Stored records:
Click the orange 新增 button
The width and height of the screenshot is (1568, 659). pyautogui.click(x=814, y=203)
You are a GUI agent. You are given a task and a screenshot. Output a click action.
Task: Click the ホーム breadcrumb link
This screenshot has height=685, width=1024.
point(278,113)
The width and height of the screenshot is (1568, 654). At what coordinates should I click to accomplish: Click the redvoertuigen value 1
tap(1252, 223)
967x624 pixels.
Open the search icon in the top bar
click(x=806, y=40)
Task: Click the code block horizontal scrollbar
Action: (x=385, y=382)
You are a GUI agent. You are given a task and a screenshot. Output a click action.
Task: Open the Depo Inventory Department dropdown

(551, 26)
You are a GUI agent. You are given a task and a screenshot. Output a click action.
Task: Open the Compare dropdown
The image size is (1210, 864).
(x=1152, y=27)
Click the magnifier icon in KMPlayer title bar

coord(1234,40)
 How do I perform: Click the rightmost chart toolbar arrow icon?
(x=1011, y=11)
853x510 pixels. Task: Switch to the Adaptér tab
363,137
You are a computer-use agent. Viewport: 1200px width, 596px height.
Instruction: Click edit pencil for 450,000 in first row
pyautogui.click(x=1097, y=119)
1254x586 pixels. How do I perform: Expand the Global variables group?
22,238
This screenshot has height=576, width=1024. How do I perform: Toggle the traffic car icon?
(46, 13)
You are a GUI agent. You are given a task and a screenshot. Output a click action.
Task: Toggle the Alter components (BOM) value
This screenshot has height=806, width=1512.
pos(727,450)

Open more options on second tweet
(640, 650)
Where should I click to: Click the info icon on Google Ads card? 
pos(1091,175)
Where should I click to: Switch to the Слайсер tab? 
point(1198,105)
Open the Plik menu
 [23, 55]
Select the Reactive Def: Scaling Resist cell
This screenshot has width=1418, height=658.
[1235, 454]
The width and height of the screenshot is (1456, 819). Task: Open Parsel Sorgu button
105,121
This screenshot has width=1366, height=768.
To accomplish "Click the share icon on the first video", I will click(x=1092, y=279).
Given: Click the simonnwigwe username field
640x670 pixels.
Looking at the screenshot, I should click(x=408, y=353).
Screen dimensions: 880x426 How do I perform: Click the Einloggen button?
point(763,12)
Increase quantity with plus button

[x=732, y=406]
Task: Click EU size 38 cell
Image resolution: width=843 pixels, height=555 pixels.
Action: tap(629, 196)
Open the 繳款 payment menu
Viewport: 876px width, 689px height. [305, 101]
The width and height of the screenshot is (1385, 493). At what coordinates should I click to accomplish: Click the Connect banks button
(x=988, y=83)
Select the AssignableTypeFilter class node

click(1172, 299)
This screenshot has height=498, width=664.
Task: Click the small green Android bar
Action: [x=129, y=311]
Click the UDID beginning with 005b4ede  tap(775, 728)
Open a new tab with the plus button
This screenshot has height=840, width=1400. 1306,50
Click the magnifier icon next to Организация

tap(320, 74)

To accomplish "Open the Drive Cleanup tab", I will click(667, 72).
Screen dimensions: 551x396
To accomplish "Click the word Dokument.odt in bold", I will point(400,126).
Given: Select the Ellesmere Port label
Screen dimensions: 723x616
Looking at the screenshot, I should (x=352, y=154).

Task statement: Using the data above, transcribe the lines that run from the line with "The width and height of the screenshot is (1568, 654)." to the line with "Task: Click EU size 38 cell", both ends kept, and output nothing else.

Reply:
The width and height of the screenshot is (1568, 654). At what coordinates should I click to accomplish: Click the redvoertuigen value 1
tap(1252, 223)
967x624 pixels.
Open the search icon in the top bar
click(x=806, y=40)
Task: Click the code block horizontal scrollbar
Action: (x=385, y=382)
You are a GUI agent. You are given a task and a screenshot. Output a click action.
Task: Open the Depo Inventory Department dropdown

(551, 26)
You are a GUI agent. You are given a task and a screenshot. Output a click action.
Task: Open the Compare dropdown
The image size is (1210, 864).
(x=1152, y=27)
Click the magnifier icon in KMPlayer title bar

coord(1234,40)
 How do I perform: Click the rightmost chart toolbar arrow icon?
(x=1011, y=11)
853x510 pixels. Task: Switch to the Adaptér tab
363,137
You are a computer-use agent. Viewport: 1200px width, 596px height.
Instruction: Click edit pencil for 450,000 in first row
pyautogui.click(x=1097, y=119)
1254x586 pixels. How do I perform: Expand the Global variables group?
22,238
This screenshot has height=576, width=1024. How do I perform: Toggle the traffic car icon?
(46, 13)
You are a GUI agent. You are given a task and a screenshot. Output a click action.
Task: Toggle the Alter components (BOM) value
This screenshot has height=806, width=1512.
pos(727,450)

Open more options on second tweet
(640, 650)
Where should I click to: Click the info icon on Google Ads card? 
pos(1091,175)
Where should I click to: Switch to the Слайсер tab? 
point(1198,105)
Open the Plik menu
 [23, 55]
Select the Reactive Def: Scaling Resist cell
This screenshot has width=1418, height=658.
[1235, 454]
The width and height of the screenshot is (1456, 819). Task: Open Parsel Sorgu button
105,121
This screenshot has width=1366, height=768.
To accomplish "Click the share icon on the first video", I will click(x=1092, y=279).
Given: Click the simonnwigwe username field
640x670 pixels.
Looking at the screenshot, I should click(x=408, y=353).
Screen dimensions: 880x426 How do I perform: Click the Einloggen button?
point(763,12)
Increase quantity with plus button

[x=732, y=406]
Task: Click EU size 38 cell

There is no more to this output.